Author

Ellen West

Ellen West Image

Ellen West has had over twenty productions of her plays since she began writing for the stage when she moved to Portland in 1992. First she wrote sketches for Northwest Senior Theatre. Encouraged to begin a professional career as a playwright by having her earliest plays accepted for the New Rave Festival in 1995 and 1996, she went on to receive a first prize for her short play Bertha, Helen, Vivian, or Jane in 2004 and another first prize for her full length comedy, Losing Things in 2006. The plays were produced in New York and Seattle, respectively. In 2009 Losing Things was a semi-finalist in the Ellen Heckardt Drama Competition. Her family Christmas play The Gift of Speech has been produced in North Carolina and in Portland and has been published by Drama Source.

At the age of five, Ellen was in a scene in an Our Gang Comedy and was bitten by the stage bug. Unfortunately, her mother was not, so Ellen grew up in Oklahoma City performing at service clubs and civic events and in school plays. As an adolescent she was bitten by another bug—stage fright, and gave up performing altogether. At Wellesley she became serious about writing. In her senior year her play Charlotte was produced and she won the Jacqueline Award and Honorable Mention in Dodd, Mead’s search for new writers for her novel, Wherever the Grass Is Green.
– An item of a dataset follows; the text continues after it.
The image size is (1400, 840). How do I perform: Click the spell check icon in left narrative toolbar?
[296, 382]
She pursued novel writing with no success while beginning married life and having two children in Topeka, Kansas, where her husband was a psychiatrist at Menninger’s.
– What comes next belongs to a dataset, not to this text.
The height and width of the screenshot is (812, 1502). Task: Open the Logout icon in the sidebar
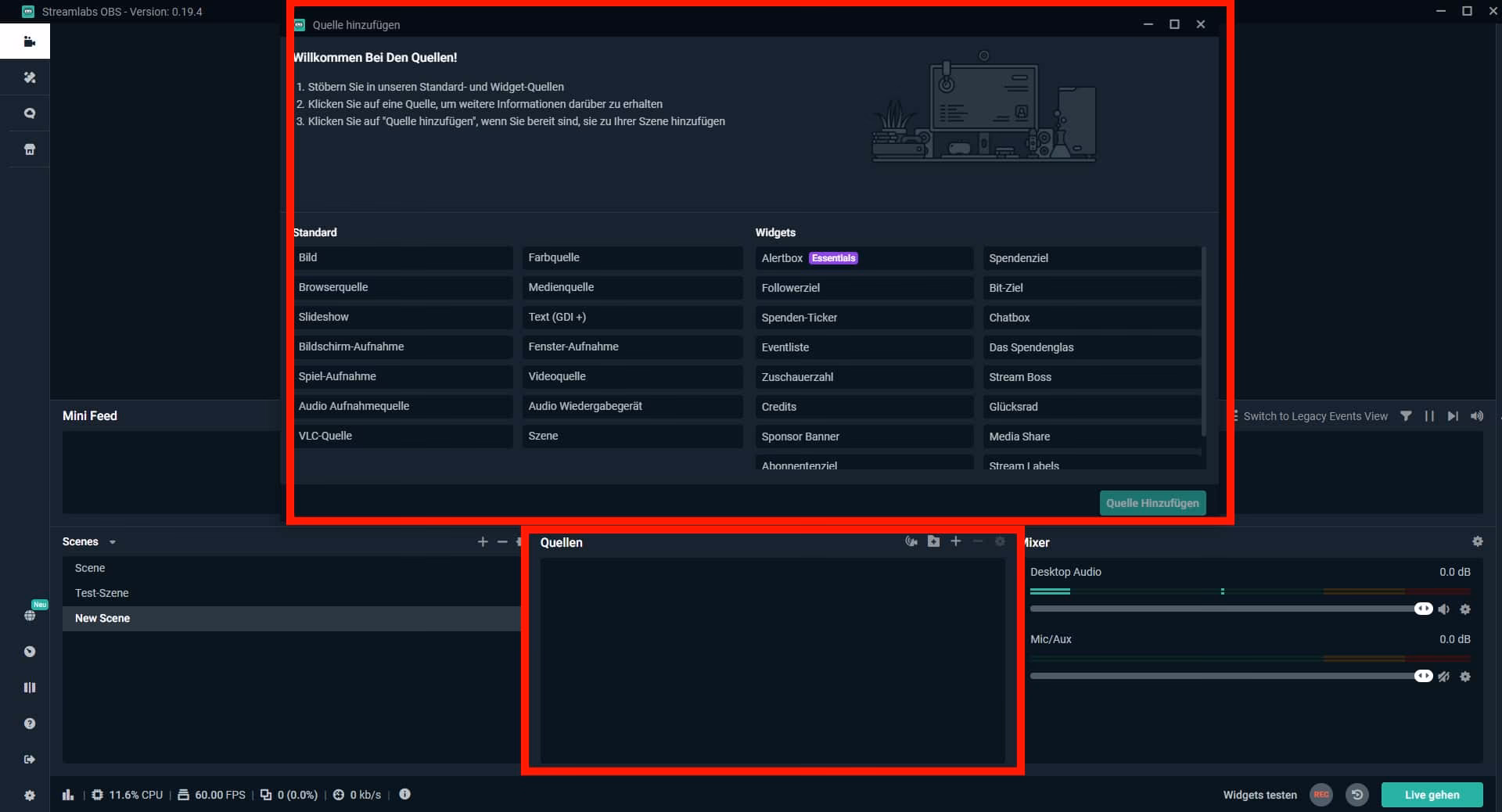[29, 759]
When the first public television station came to Topeka, Ellen, who had taught composition and technical writing at Washburn, which owned the station, jumped at the chance to work at what she considered an exciting new job. Although she produced five regular series a week and wrote and produced eight specials, she was refused advancement because “your husband’s a doctor.” In a fit of righteous feminist indignation she quit the
job she loved and rapidly succumbed to alcoholism.
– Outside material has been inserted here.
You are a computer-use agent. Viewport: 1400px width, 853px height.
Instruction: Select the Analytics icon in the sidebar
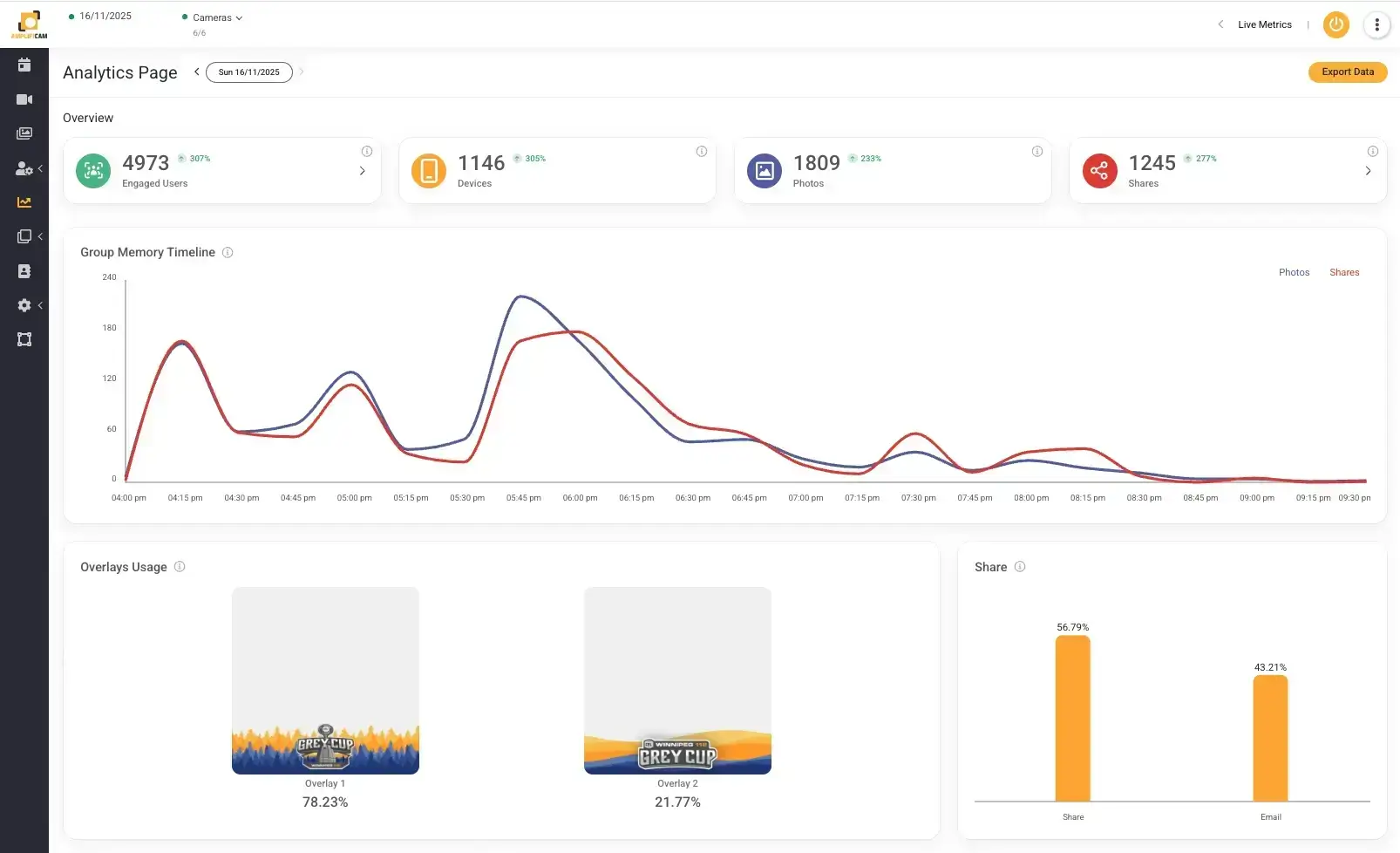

In 1974 she recovered and has remained clean and sober since. She founded Independent Media Productions and did three nationally distributed films on women’s issues. She married her ex-husband in 1989 and together they moved to Oregon where he was interested in the wine business and Ellen found a thriving theater community which has welcomed her ambitions. She calls her group of playwriting friends the Nameless Playwrights because they are all marginalized seniors who refuse to give up. Seniors. With an edge.